Parallèlement, les logements meublés continuent de perdre du poids dans les incidents recensés, leur part tombant à 67,7 %, son plus faible niveau depuis le lancement du baromètre.
Le montant des loyers en retard franchit un seuil symbolique
Par ailleurs, le loyer moyen concerné par un retard atteint désormais 807 euros, contre 722 euros en avril. Il s’agit du niveau le plus élevé observé depuis la création du baromètre.

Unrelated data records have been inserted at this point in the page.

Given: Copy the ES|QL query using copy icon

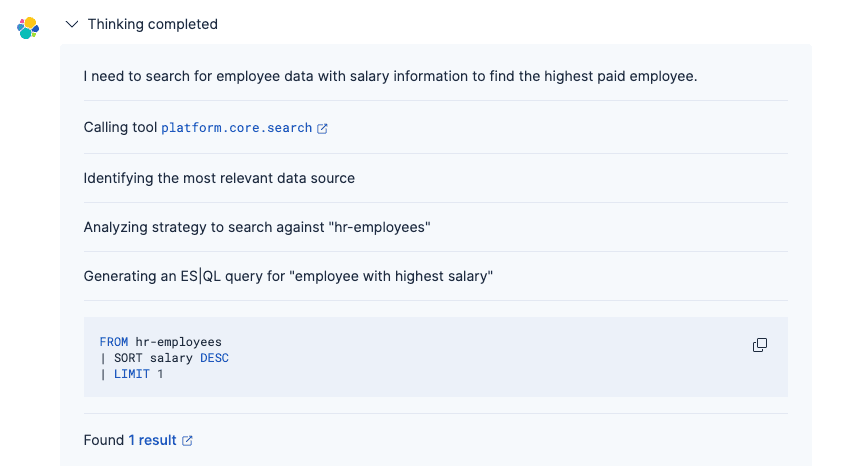Looking at the screenshot, I should (760, 345).
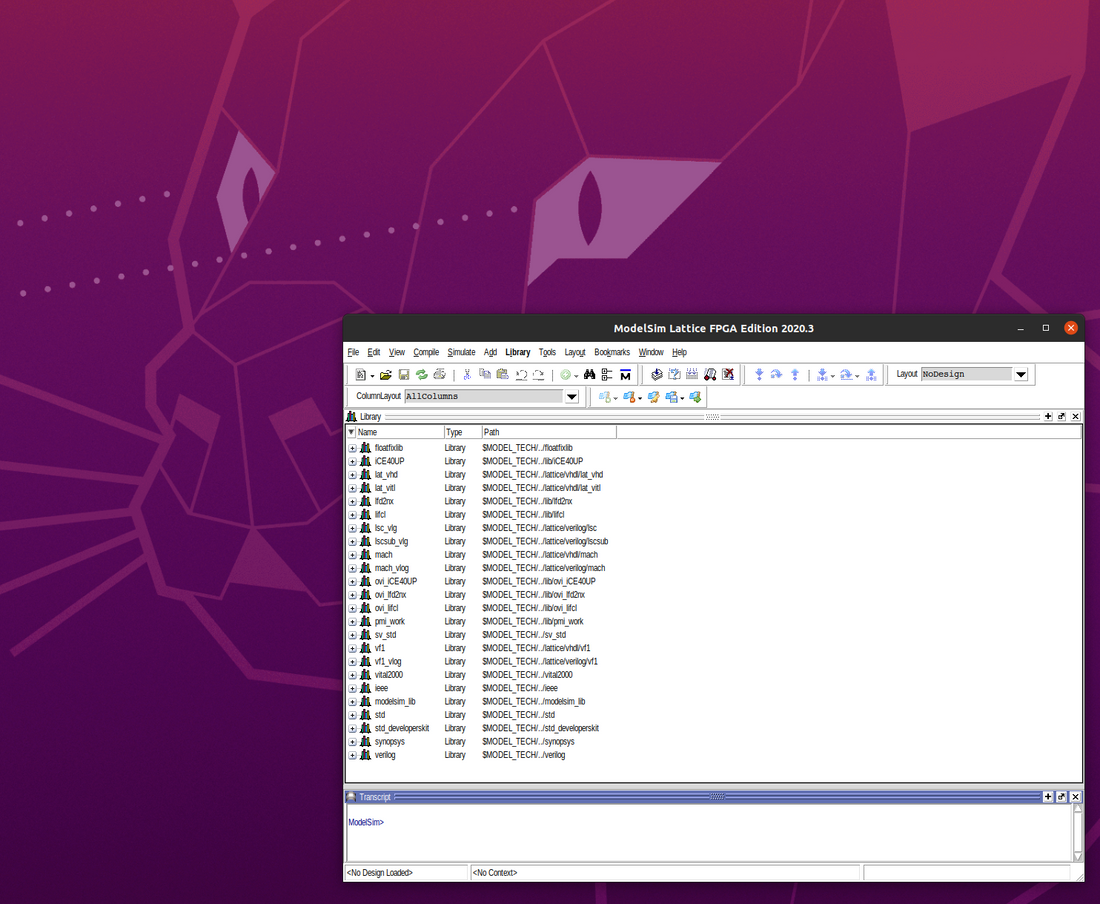This screenshot has width=1100, height=904.
Task: Open the Simulate menu
Action: (461, 352)
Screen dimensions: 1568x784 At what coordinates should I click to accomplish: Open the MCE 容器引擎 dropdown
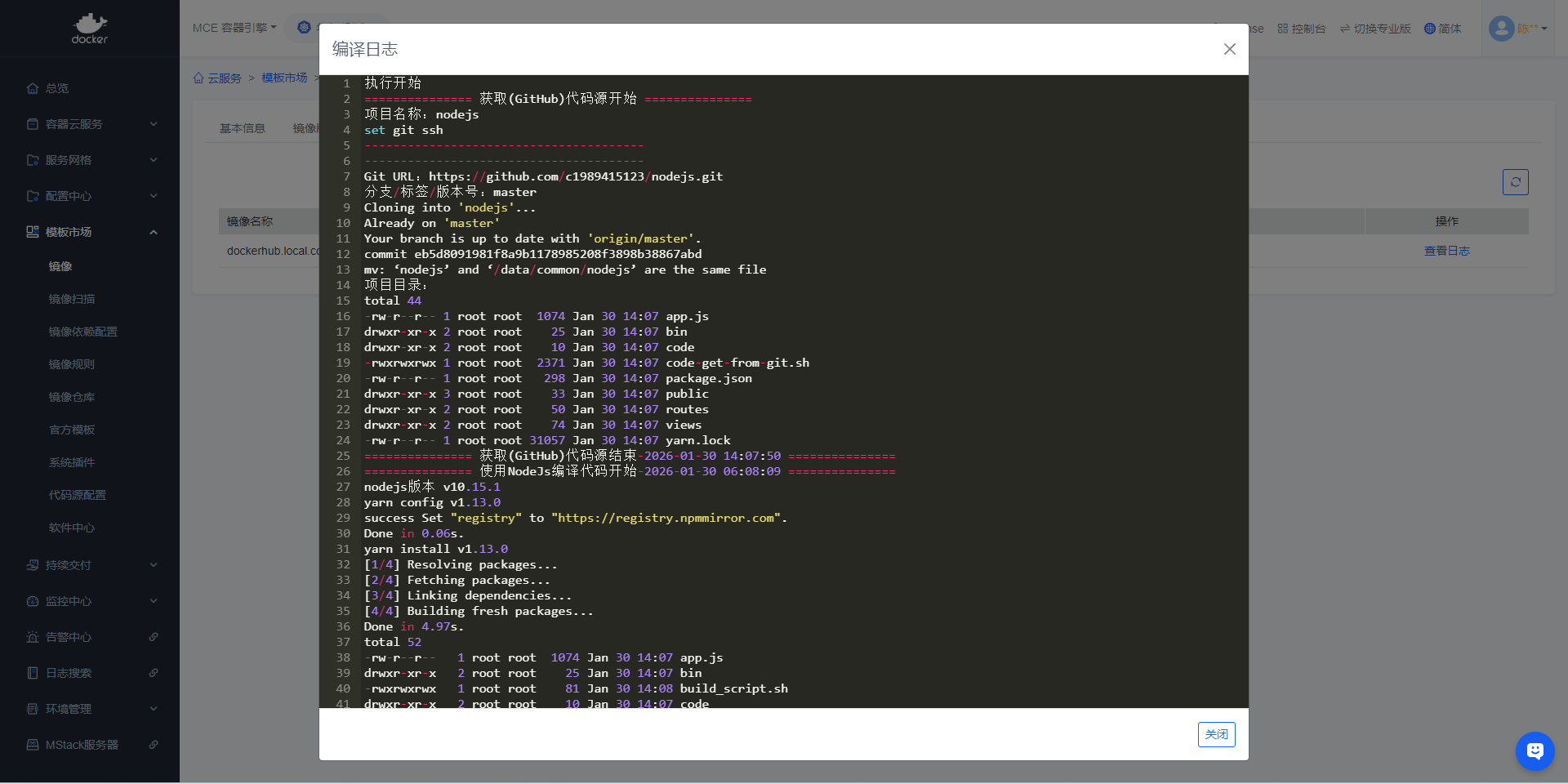pyautogui.click(x=234, y=28)
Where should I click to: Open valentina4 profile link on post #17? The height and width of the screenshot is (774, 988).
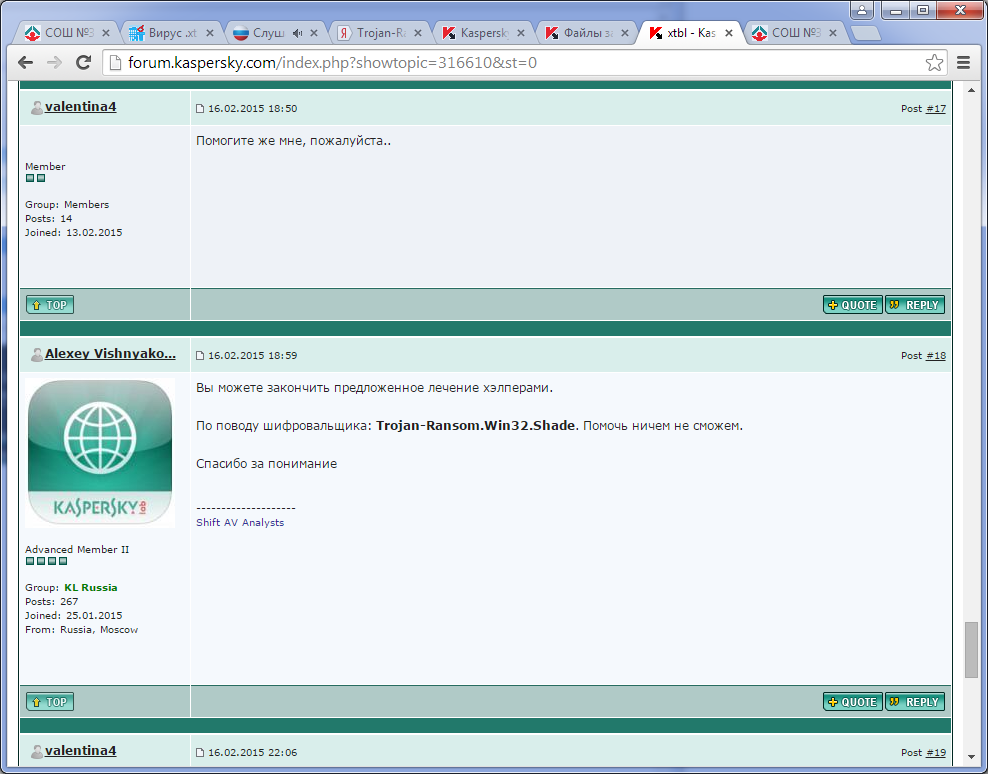[80, 106]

Cette hausse s’explique principalement par la forte représentation des logements franciliens, où les loyers sont sensiblement plus élevés que dans le reste du territoire.

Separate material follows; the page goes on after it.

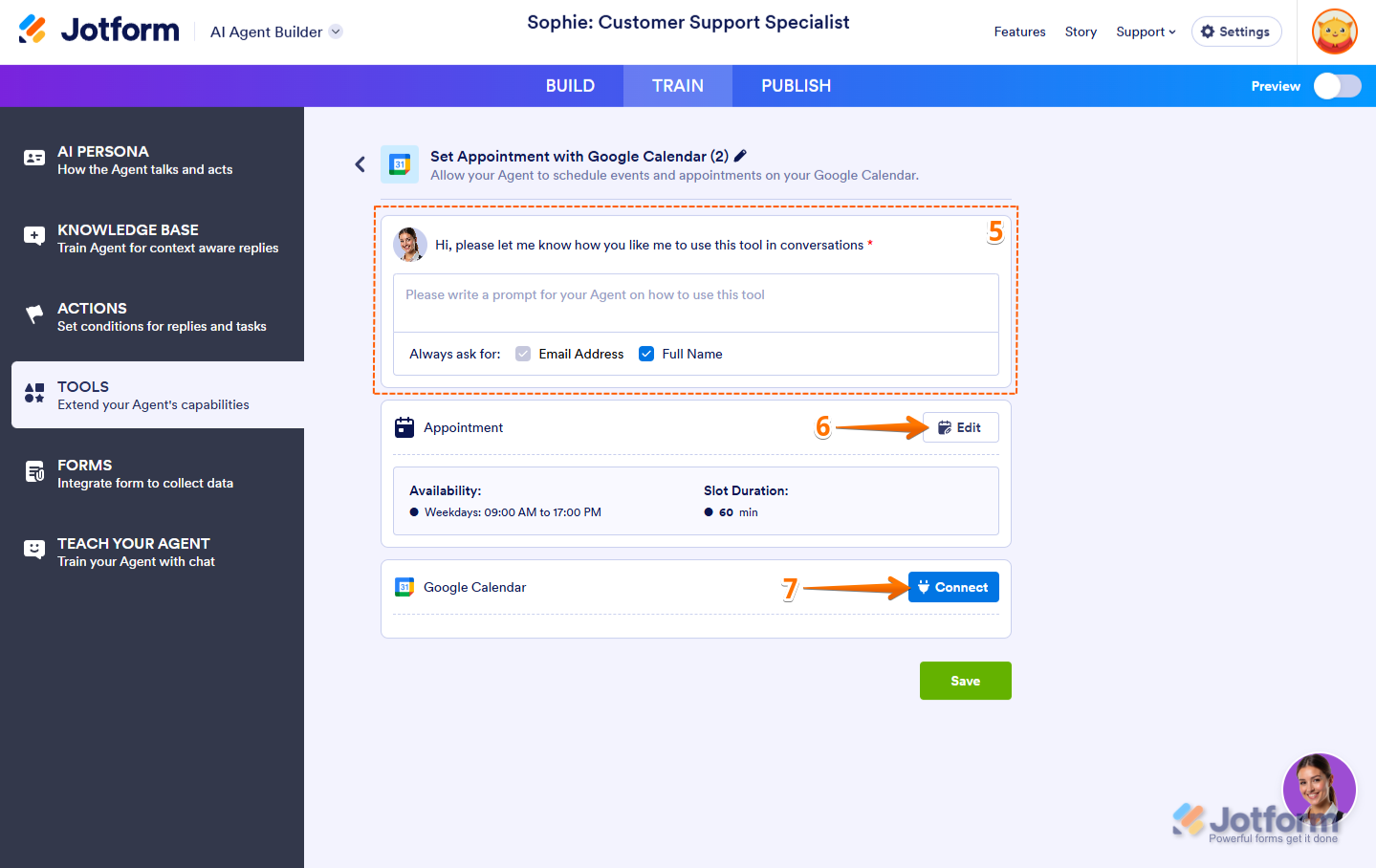Click the Forms icon in sidebar
The image size is (1376, 868).
point(34,472)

Pour Bruno Cantegrel, fondateur de Monsieur Hugo, ce changement traduit une évolution profonde du marché :
« Les chiffres de mai sont un signal fort. C’est la première fois que la géographie des retards bascule aussi nettement vers l’Île-de-France. Quand l’INSEE nous indique que la moitié des locataires parisiens consacrent plus d’un tiers de leurs revenus au loyer, nos données de terrain le confirment : le locataire francilien est sous pression maximale. »
Un contexte qui pourrait encore se tendre
L’étude rappelle enfin que le contexte réglementaire évoluera dès 2027 avec l’abaissement des seuils permettant de caractériser un impayé pour certains bénéficiaires d’aides au logement. Dans un marché où les expulsions et les commandements de payer ont fortement progressé en 2025, la détection précoce des difficultés de paiement pourrait devenir un enjeu croissant pour les propriétaires comme pour les professionnels de la gestion locative.